DATA UNDER STUDY:
*** Begin section ***

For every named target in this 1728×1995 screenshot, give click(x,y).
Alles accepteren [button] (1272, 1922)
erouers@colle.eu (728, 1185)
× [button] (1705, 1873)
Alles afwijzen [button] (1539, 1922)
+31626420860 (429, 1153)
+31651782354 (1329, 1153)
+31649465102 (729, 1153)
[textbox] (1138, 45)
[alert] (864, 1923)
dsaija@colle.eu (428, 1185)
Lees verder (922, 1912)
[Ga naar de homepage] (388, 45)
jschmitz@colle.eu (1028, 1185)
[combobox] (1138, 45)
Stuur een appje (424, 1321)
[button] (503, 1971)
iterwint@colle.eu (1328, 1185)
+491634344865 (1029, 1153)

*** End section ***
*** Begin section ***

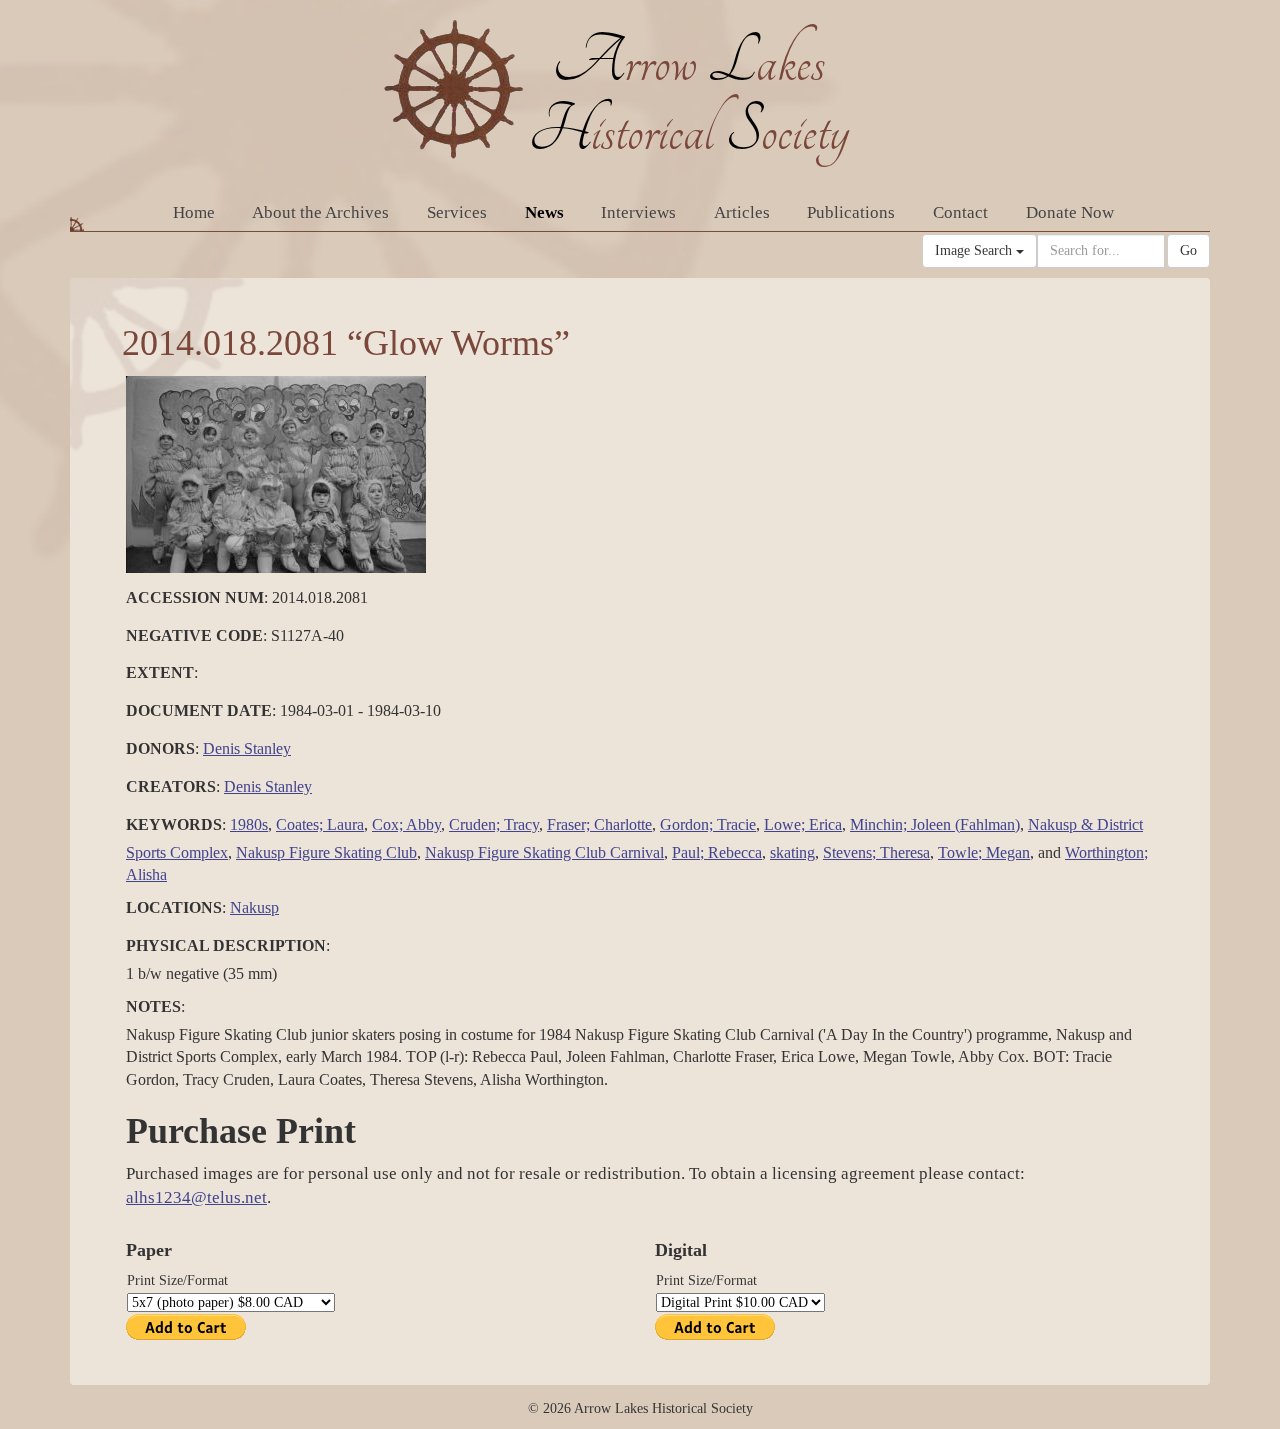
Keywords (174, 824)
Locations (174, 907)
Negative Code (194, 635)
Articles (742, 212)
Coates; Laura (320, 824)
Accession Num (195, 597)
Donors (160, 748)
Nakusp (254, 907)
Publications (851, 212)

*** End section ***
*** Begin section ***

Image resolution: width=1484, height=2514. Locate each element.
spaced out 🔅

*** End section ***

WORK TO BE COMPLETED:
Taking the entries above, write out exactly each line from the one holding "Alles accepteren [button] (1272, 1922)" to the one holding "[Ga naar de homepage] (388, 45)", both included, and stop there.

YOUR SOLUTION:
Alles accepteren [button] (1272, 1922)
erouers@colle.eu (728, 1185)
× [button] (1705, 1873)
Alles afwijzen [button] (1539, 1922)
+31626420860 (429, 1153)
+31651782354 (1329, 1153)
+31649465102 (729, 1153)
[textbox] (1138, 45)
[alert] (864, 1923)
dsaija@colle.eu (428, 1185)
Lees verder (922, 1912)
[Ga naar de homepage] (388, 45)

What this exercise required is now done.